Se não têm pachorra para ler o texto na íntegra – compreensível, pois nem sempre temos tempo para fazer tudo o que queremos – pensem ao menos no significado deste excerto:
Nós não temos uma natureza fixa do mesmo modo que os outros animais têm. Nós temos um ‘espaço’ reservado pela liberdade que temos em relação à natureza prisioneira dos animais, ao controle apertado dos seus instintos. Este espaço é preenchido pela cultura. A natureza humana é de facto cultura humana. O grau de cultura é medido pela sua racionalidade. A racionalidade é a base da discriminação entre culturas boas e más. E como a natureza humana é a cultura humana, a natureza humana é social. Os homens que vivem numa sociedade irracional são conduzidos a uma espécie de loucura, porque essa sociedade não vive num estado fixo e estático, deteriora-se e acaba por cultivar activamente a ignorância e combater o conhecimento. Tal sociedade não pode ser estabilizada pela tecnologia, por muito brilhante que seja. Pelo contrário, a tecnologia pode ser um perigo. A negligência das instituições sociais (…) afecta-nos de muitos modos. Não apenas separa os indivíduos uns dos outros, como separa o indivíduo de si próprio e o despedaça por dentro.
A Natureza Humana, Edward Bond
Louca, assassina, mas primeiro despedaçada por dentro. Só pode ser.































3 comentários
É íncrível como Portugal e Brasil estão ligados por um cordão umbilical desde a época do “descobrimento”.
É ainda mais surpreendente o fato de tudo de polêmico ser tão repercutido em teu blog.
Me sinto feliz pela “notoriedade” brasileira e demais triste por tudo de ruim que sempre está a acontecer cá.
Ninguém nunca se preocupa, como disses, da condição física e psicológica de um ser humano diante de tantas dificuldades. Ninguém compreende que a miséria não é encarada da mesma forma por todos; da mesma maneira, o poder pode ser uma saída ou o fim.
É incrível como eu estou sempre a me surpreender com as atrocidades humanas e os grandes gestos de bondade, ainda mais agora que estagio num órgão jurídico: sinto o grande peso das coisas mais terríveis ao ler cada inquerito policial como se fossem um ataque cardíaco; se for exagerado, exagero eu na dor mas não na decepção.

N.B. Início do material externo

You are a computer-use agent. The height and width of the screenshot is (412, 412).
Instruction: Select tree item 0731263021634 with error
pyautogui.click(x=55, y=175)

Tento compreender a alma humana indecodificável como a idéia de que o universo é ou não infinito.
Será tão complexo como nós?
Mesmo assim, ainda me surpreendo com os atos mais belos e índoles mais honestas que vejo, às vezes me faz pensar que eu sou apenas uma observadora.Um mero observador.
Conheço o teu blog à vários meses e agradeço por me oferecer leituras não para vestibulares mas para a vida. Tenho-lhe como um “maturidificador”. Deves entender isto, já que escreves tão bem e eu apenas me delicio em magníficas leituras.
Tenho inveja de tua escrita. Uma inveja oriunda da cobiça.
Sou Kadyana, brasileira, bahiana, 16 anos.
Kadyana, não tenhas inveja nem cobiça. Tens 16 anos. Eu tenho 43. São mais 27. E posso garantir-te que aos 16 anos eu não escrevia com metade da tua maturidade.
Nunca percas a confiança em ti própria. Estás a escrever muito bem. E vais sempre melhorar. Segredo: ler muito e viver ainda mais. Um beijo.
Tenho cetreza que sim. Busco aprimorar-me sempre.